Differentiating your brand is a crucial step to make sure you stand out among competitors. And one untapped resource that can make or break your brand’s reputation is your agents.
Agents are the ones who represent you to customers every day. They’re inherently connected to your brand.
So when it comes to making your brand unique, developing a comprehensive strategy to keep agents engaged, motivated, and satisfied is fundamental.
Here’s why—and how to do it.
Improving the agent experience is the best way to differentiate your brand.
What the agent experiences, customers experience too. When an agent is supported by the contact center they work for, the customer feels that difference—and receives better service.
Although better AX leads to better CX, not many contact centers give adequate thought to the agent experience, instead driving the point that customer experience is key. And this makes agent experience a great place to focus on when differentiating your brand.
So, build a culture where agent experience is the primary focus. Devote a team to improving your agent experience, so you deliver customer experience that stands above the rest.
“The difference between great companies and mediocre ones is whether they’re doing the agent experience right. The best companies have a team dedicated to agent experience that’s separate from the customer experience team. It’s an intentional strategy with real investment behind it.”
—Stacy Sherman, Podcast Host of Doing CX Right
Invest in your agents’ success.
Creating dedicated, engaged agents that build up your brand requires a clear strategy that covers all areas of support, from performance to community to wellbeing.
1. Let purpose drive your brand.
Customers increasingly value brands that are driven by purpose and actively talk about it. Your agents are the same.
They need to know why your contact center is a valuable place to work and understand how their role contributes to your mission.
Define your contact center’s purpose and embed it into your agents’ roles, from training to everyday responsibilities. When agents feel connected to a purpose, they put in 110% effort.

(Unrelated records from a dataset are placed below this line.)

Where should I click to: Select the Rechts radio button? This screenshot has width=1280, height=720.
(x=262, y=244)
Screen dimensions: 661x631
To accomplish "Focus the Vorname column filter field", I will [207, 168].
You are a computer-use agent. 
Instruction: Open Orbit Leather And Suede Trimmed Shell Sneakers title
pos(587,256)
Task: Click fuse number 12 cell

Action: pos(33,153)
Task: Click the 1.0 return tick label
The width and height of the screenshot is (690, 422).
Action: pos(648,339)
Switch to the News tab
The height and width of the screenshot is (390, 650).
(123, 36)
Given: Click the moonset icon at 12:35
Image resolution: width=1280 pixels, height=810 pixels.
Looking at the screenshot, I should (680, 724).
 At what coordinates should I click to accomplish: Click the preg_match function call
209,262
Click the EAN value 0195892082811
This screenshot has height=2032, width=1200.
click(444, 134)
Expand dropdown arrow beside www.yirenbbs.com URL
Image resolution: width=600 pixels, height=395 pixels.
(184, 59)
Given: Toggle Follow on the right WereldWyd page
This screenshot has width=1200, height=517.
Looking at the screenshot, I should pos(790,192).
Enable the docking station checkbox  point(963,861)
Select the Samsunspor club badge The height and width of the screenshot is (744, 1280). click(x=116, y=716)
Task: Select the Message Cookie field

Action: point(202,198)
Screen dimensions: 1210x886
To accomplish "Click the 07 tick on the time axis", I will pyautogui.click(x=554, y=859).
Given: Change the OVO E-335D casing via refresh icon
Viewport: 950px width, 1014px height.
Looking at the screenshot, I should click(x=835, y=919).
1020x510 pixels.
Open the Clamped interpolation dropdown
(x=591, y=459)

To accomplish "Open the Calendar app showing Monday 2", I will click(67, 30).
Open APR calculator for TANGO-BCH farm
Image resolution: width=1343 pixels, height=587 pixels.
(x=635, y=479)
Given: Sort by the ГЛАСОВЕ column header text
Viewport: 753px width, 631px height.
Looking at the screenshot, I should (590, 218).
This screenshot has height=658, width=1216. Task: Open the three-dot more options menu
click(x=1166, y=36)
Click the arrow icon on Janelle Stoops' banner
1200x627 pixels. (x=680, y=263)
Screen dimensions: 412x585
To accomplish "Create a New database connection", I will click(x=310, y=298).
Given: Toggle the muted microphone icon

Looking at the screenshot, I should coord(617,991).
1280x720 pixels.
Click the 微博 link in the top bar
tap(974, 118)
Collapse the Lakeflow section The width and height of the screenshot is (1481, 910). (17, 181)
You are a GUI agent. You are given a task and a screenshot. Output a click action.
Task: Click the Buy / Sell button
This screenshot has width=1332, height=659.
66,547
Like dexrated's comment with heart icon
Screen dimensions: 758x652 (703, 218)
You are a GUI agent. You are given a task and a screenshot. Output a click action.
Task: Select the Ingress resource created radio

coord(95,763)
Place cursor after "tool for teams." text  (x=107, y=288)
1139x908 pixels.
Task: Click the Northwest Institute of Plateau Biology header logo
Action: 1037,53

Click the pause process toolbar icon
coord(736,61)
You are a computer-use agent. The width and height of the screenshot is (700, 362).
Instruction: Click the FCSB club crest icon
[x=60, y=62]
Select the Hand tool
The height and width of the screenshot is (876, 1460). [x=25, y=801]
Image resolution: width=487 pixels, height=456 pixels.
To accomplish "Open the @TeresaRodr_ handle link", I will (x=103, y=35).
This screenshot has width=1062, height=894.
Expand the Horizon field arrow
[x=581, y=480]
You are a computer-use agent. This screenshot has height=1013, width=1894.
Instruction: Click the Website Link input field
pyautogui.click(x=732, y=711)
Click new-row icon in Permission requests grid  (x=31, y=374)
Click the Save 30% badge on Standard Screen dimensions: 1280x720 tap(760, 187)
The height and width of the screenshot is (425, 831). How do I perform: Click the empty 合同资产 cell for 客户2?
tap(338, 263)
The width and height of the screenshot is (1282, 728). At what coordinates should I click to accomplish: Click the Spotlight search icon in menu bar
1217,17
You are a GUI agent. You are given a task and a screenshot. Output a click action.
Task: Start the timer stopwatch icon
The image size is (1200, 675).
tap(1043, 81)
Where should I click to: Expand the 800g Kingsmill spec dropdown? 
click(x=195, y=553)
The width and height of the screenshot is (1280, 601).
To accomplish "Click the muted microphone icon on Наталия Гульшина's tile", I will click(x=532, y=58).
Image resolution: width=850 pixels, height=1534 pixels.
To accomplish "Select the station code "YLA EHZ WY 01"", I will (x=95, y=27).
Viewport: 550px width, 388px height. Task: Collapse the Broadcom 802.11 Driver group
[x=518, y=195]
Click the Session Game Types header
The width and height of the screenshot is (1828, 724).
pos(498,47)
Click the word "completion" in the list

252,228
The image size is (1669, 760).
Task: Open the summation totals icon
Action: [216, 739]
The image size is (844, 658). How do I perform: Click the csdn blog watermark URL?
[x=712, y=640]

2. Create space for open dialogue.
Agents need a community where they can help each other. If you don’t provide this space, your agents will create it for themselves—but that means you don’t have control over what’s being said about your contact center.
Establish a safe space for agents to build each other up. Let them offer words of encouragement, coaching, and other advice. Be open to dialogue about process improvement and other feedback.
This keeps your call center in the loop on what agents are looking for, helping you keep agents engaged while building a reputation for being a great place to work.
3. Provide customer support for your agents.
Typically, agents don’t have their own form of customer support to assist them when they’re unable to help a customer or when they have technology issues.
Give your agents a clear method to ask for help, whether that means submitting a ticket, consulting other agents, or setting up a meeting with a manager. This simplifies their job, preventing agent frustration or helplessness and keeping them focused on success.
4. Prioritize compassion.
Mental wellbeing is extremely important to your agents’ performance. When agents are going through personal issues, focus on the support your contact center can provide instead discussing their performance.
This establishes a level of trust between you and your agents. So that when they do return at full capacity, they remember being treated with compassion and respect and feel motivated to improve.
See your brand succeed.
When agents are dedicated to your contact center, they create customer experiences that go above and beyond. And they solidify your brand as one customers can trust.